SCP: Everyone has a list of places that they still have to hit. What are three destinations, either work or pleasure, that you need to see? Why?
Lil Eddie: Very hard one. I want to see so many places in the world. I will say India has come to mind often. The culture and architecture interest me. Egypt, as would love to touch the pyramids. Australia, to maybe hang out with a kangaroo.
SCP: One of our core objectives at SCP is to bring people together while traveling, not only to influence people to see and appreciate our beautiful world, but to also minimize cross-cultural divides. What effect does traveling, specifically surrounding music, have on humans in this regard? How has it broadened your perspective of the world?
Lil Eddie: Music is the universal language. I’ve performed in Japan where I can’t speak the language fluently with the people, but they know my songs. Even if they don’t understand the words they relate to the emotion.

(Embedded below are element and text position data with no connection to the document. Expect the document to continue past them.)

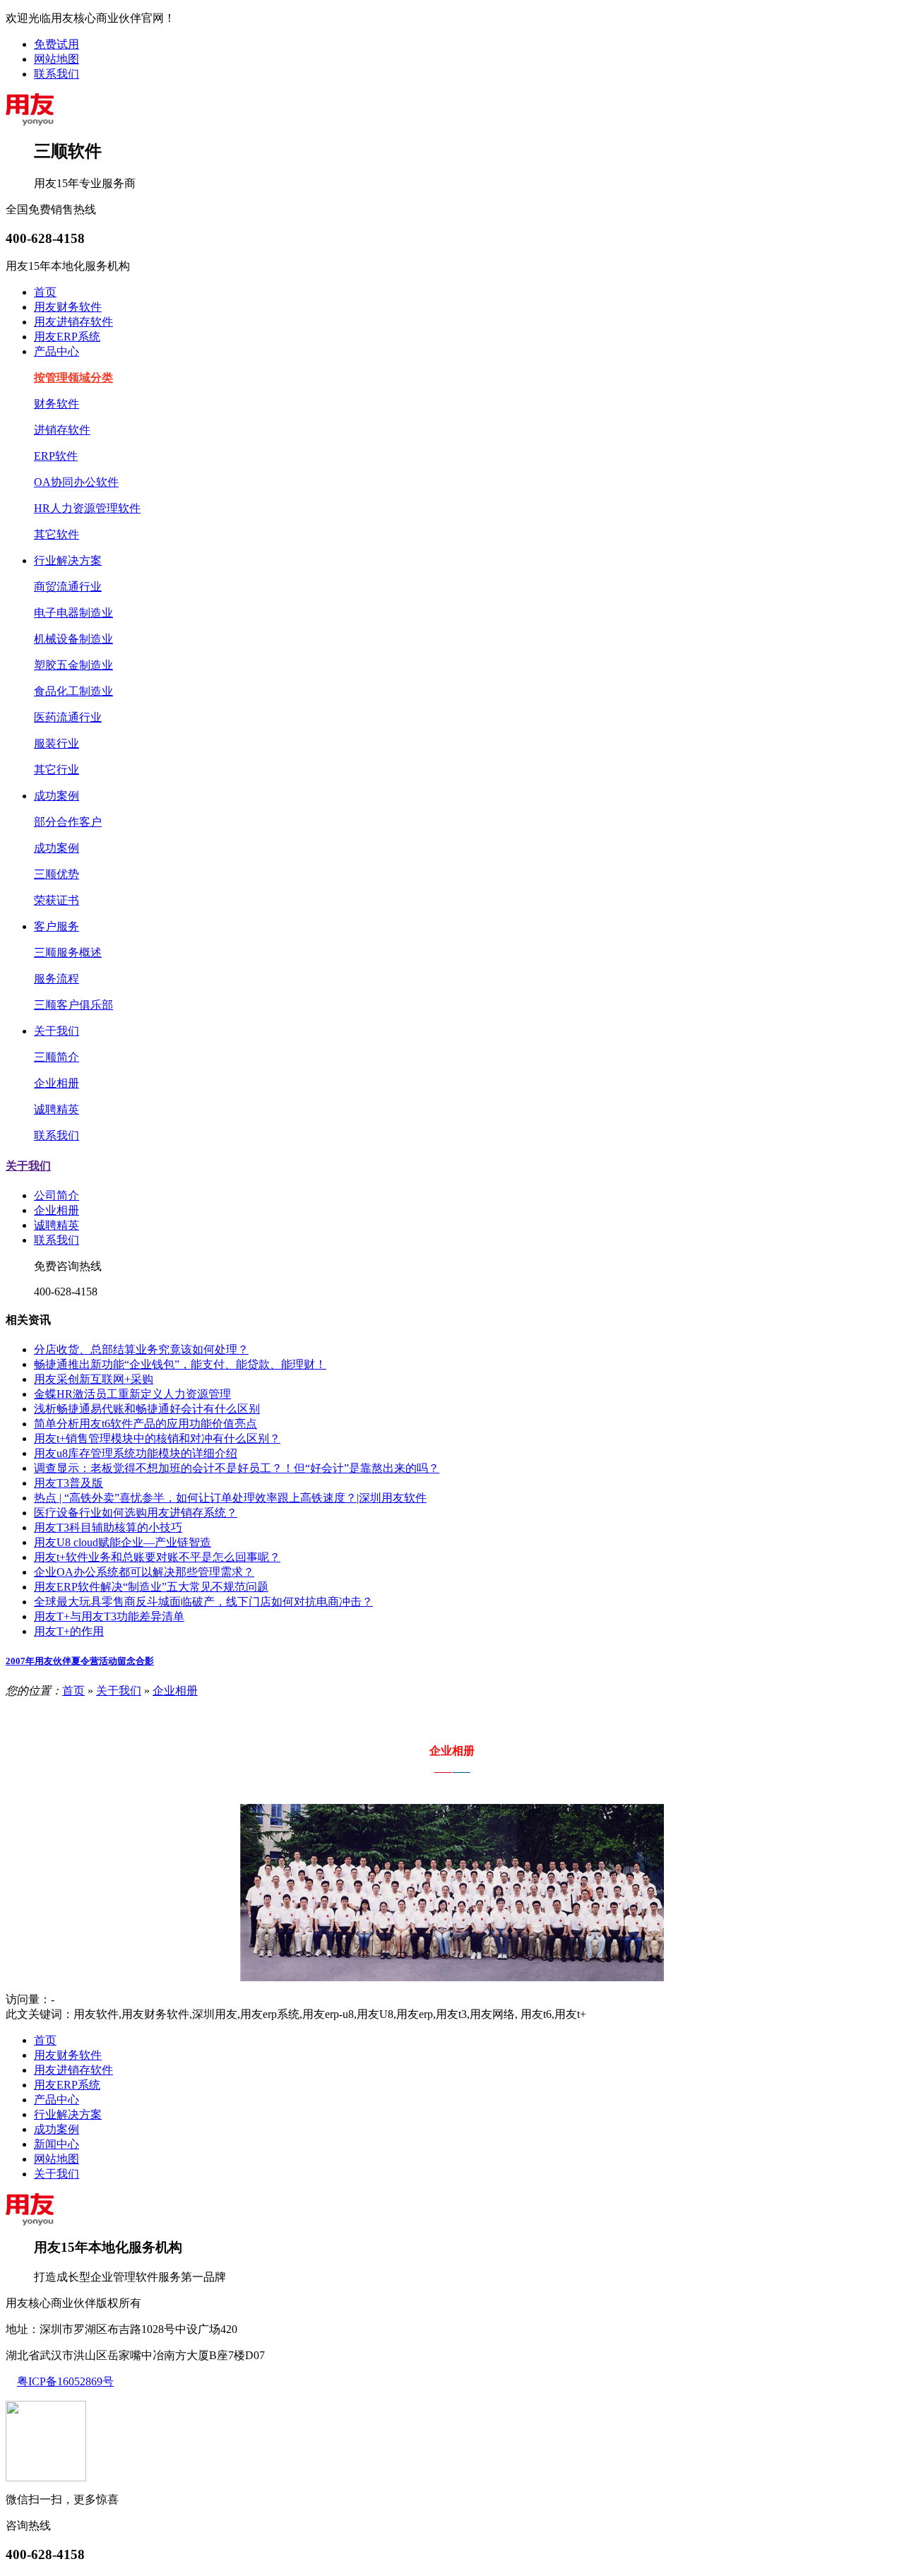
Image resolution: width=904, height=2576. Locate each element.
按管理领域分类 (73, 378)
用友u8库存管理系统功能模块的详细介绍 (135, 1453)
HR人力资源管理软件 (87, 508)
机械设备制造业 (73, 639)
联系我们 (56, 74)
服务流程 (56, 979)
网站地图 (56, 59)
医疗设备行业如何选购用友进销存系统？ (135, 1513)
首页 (45, 292)
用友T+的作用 (69, 1631)
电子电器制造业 (73, 613)
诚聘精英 (56, 1109)
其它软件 (56, 534)
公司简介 (56, 1195)
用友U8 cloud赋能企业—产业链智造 (122, 1542)
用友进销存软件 (73, 322)
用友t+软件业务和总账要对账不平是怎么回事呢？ (157, 1557)
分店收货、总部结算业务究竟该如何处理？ (141, 1349)
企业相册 (56, 1083)
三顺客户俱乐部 (73, 1005)
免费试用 (56, 44)
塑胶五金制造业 (73, 665)
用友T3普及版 (68, 1483)
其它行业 (56, 770)
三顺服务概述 (68, 952)
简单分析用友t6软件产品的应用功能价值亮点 (145, 1424)
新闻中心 (56, 2144)
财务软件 (56, 404)
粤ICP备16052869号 (65, 2381)
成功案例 (56, 796)
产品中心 (56, 351)
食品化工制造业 (73, 691)
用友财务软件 (68, 307)
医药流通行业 (68, 717)
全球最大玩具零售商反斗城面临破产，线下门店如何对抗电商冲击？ (203, 1602)
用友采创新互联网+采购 (93, 1379)
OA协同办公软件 (76, 482)
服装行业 (56, 743)
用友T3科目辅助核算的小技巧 (108, 1527)
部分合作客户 (68, 822)
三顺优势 (56, 874)
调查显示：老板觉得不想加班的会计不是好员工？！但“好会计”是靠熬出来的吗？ (236, 1468)
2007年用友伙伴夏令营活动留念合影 (80, 1661)
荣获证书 (56, 900)
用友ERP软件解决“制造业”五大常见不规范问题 (151, 1587)
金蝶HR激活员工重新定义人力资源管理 (132, 1394)
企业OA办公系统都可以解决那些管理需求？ (144, 1572)
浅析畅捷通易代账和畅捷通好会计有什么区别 (147, 1409)
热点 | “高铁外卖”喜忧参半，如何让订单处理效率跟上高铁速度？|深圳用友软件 (230, 1498)
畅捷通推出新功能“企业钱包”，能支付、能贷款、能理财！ (180, 1364)
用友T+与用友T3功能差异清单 (109, 1616)
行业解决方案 (68, 560)
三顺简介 (56, 1057)
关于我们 (56, 1031)
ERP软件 (56, 456)
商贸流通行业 (68, 587)
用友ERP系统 (67, 337)
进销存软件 (62, 430)
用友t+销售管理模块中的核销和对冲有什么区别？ (157, 1438)
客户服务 (56, 926)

When we travel we connect with different cultures and experience their sounds. With music we learn so much from the heartbeat of the world to the body language. I’ve realized how much we are different, and all individually original, but yet still all the same. We all share the same emotions and desires.
SCP: When you’re relaxing on a beach or just have some downtime are you listening to music? Do you like to switch up the genre you listen to? If so, to what?
Lil Eddie: Yes, by the beach in the day time I can enjoy a wide range of music — sade, reggae, reggaeton, African soul and Coldplay. It all depends on the vibe of the location and my mood.
SCP: What are some travel essentials you need to help through long transit?
Lil Eddie: If I’m in a different country converters for the outlets and my appliances. Great music and a good book too. Oh, and great company is always a plus. It’s must that I’m traveling with other people.